TASK TO CARRY OUT -
Rewrite the entries below, changing every "Image resolution" to "Image dimensions" and leaving everything else the same.

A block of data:
• • • • • • •

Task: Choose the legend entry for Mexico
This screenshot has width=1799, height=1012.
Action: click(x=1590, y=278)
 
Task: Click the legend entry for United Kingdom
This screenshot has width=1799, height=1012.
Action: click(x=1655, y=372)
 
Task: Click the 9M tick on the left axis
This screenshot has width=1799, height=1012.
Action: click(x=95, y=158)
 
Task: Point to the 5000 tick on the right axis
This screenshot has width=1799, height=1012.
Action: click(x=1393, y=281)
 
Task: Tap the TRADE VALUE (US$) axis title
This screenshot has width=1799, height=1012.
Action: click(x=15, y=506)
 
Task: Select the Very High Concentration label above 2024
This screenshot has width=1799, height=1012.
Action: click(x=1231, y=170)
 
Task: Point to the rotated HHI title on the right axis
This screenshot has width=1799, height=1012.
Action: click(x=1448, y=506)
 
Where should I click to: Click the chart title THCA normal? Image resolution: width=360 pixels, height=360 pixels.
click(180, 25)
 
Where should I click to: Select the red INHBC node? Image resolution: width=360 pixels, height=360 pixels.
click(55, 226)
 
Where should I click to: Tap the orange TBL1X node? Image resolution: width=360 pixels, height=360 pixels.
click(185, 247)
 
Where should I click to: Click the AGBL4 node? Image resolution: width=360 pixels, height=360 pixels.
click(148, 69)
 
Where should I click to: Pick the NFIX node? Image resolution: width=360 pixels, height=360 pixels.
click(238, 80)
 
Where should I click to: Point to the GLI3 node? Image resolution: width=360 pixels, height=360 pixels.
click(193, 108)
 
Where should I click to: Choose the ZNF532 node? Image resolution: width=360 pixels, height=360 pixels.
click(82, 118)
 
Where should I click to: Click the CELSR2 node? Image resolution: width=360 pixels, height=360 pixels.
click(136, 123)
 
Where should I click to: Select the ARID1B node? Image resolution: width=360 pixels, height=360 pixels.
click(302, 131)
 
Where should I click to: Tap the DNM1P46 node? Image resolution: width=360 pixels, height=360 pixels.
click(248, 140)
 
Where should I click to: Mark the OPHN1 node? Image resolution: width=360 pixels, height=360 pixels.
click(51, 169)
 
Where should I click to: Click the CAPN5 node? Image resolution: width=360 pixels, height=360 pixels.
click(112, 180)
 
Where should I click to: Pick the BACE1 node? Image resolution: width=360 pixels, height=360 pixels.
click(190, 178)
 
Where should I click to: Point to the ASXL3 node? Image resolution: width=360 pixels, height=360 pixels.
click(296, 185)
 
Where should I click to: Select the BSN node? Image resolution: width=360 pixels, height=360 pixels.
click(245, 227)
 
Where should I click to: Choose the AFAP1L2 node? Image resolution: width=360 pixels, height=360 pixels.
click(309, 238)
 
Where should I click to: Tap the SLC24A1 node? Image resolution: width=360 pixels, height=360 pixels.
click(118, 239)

• • • • • • •

EXERCISE RESULT -
Task: Choose the legend entry for Mexico
This screenshot has width=1799, height=1012.
Action: click(x=1590, y=278)
 
Task: Click the legend entry for United Kingdom
This screenshot has width=1799, height=1012.
Action: click(x=1655, y=372)
 
Task: Click the 9M tick on the left axis
This screenshot has width=1799, height=1012.
Action: click(x=95, y=158)
 
Task: Point to the 5000 tick on the right axis
This screenshot has width=1799, height=1012.
Action: click(x=1393, y=281)
 
Task: Tap the TRADE VALUE (US$) axis title
This screenshot has width=1799, height=1012.
Action: click(x=15, y=506)
 
Task: Select the Very High Concentration label above 2024
This screenshot has width=1799, height=1012.
Action: click(x=1231, y=170)
 
Task: Point to the rotated HHI title on the right axis
This screenshot has width=1799, height=1012.
Action: click(x=1448, y=506)
 
Where should I click to: Click the chart title THCA normal? Image dimensions: width=360 pixels, height=360 pixels.
click(180, 25)
 
Where should I click to: Select the red INHBC node? Image dimensions: width=360 pixels, height=360 pixels.
click(55, 226)
 
Where should I click to: Tap the orange TBL1X node? Image dimensions: width=360 pixels, height=360 pixels.
click(185, 247)
 
Where should I click to: Click the AGBL4 node? Image dimensions: width=360 pixels, height=360 pixels.
click(148, 69)
 
Where should I click to: Pick the NFIX node? Image dimensions: width=360 pixels, height=360 pixels.
click(238, 80)
 
Where should I click to: Point to the GLI3 node? Image dimensions: width=360 pixels, height=360 pixels.
click(193, 108)
 
Where should I click to: Choose the ZNF532 node? Image dimensions: width=360 pixels, height=360 pixels.
click(82, 118)
 
Where should I click to: Click the CELSR2 node? Image dimensions: width=360 pixels, height=360 pixels.
click(136, 123)
 
Where should I click to: Select the ARID1B node? Image dimensions: width=360 pixels, height=360 pixels.
click(302, 131)
 
Where should I click to: Tap the DNM1P46 node? Image dimensions: width=360 pixels, height=360 pixels.
click(248, 140)
 
Where should I click to: Mark the OPHN1 node? Image dimensions: width=360 pixels, height=360 pixels.
click(51, 169)
 
Where should I click to: Click the CAPN5 node? Image dimensions: width=360 pixels, height=360 pixels.
click(112, 180)
 
Where should I click to: Pick the BACE1 node? Image dimensions: width=360 pixels, height=360 pixels.
click(190, 178)
 
Where should I click to: Point to the ASXL3 node? Image dimensions: width=360 pixels, height=360 pixels.
click(296, 185)
 
Where should I click to: Select the BSN node? Image dimensions: width=360 pixels, height=360 pixels.
click(245, 227)
 
Where should I click to: Choose the AFAP1L2 node? Image dimensions: width=360 pixels, height=360 pixels.
click(309, 238)
 
Where should I click to: Tap the SLC24A1 node? Image dimensions: width=360 pixels, height=360 pixels.
click(118, 239)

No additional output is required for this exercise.